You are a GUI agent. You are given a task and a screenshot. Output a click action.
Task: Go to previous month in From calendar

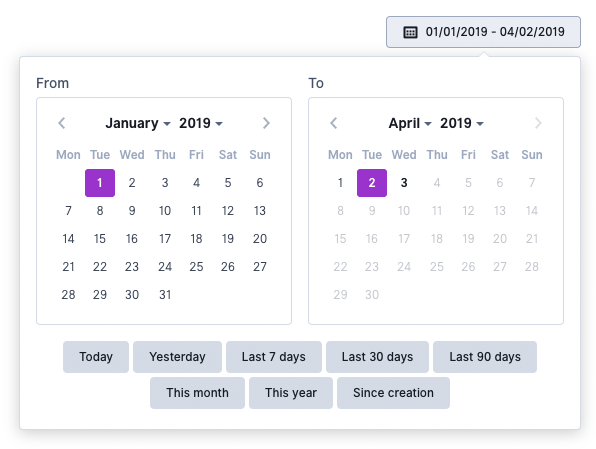pyautogui.click(x=62, y=123)
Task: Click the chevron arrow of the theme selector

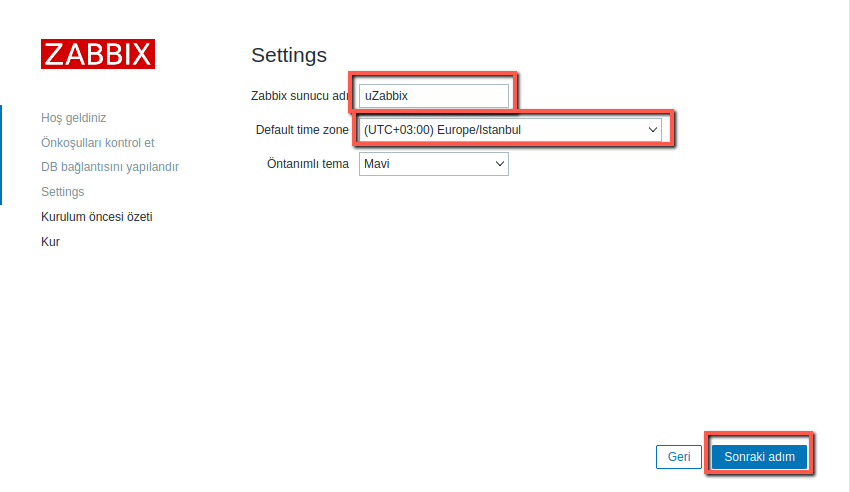Action: (x=500, y=163)
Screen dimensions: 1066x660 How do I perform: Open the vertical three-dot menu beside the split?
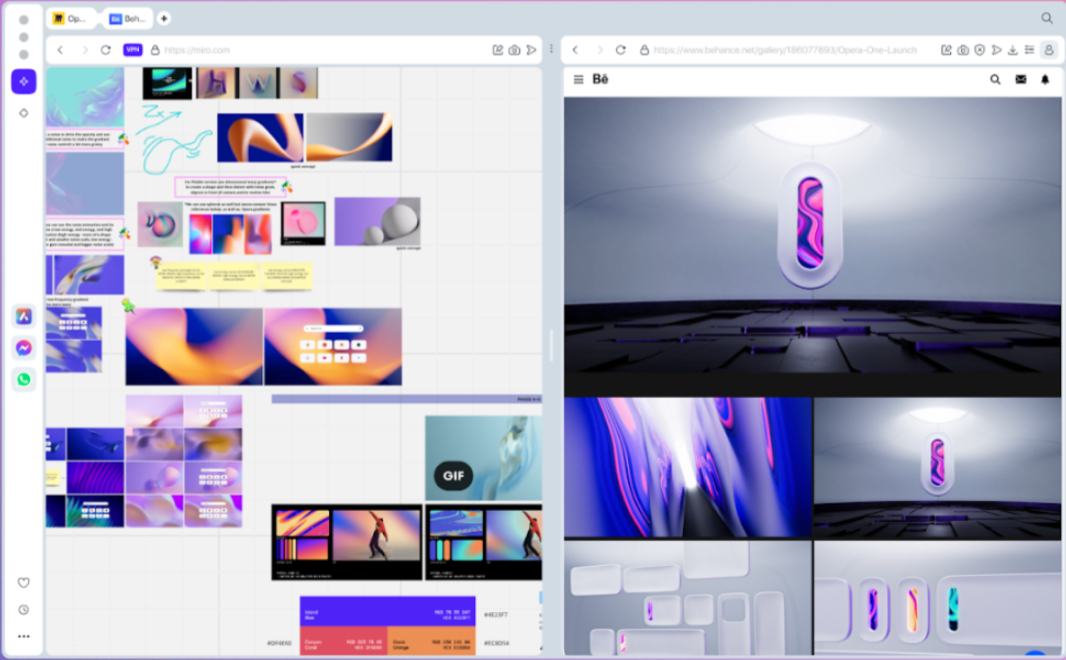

※

Write out word for word every line from the line with "Task: Go to previous month in From calendar" through the final line of the records, both included, skipping the pictures.

Task: Go to previous month in From calendar

pyautogui.click(x=62, y=123)
Task: Click the chevron arrow of the theme selector

Action: (x=500, y=163)
Screen dimensions: 1066x660 How do I perform: Open the vertical three-dot menu beside the split?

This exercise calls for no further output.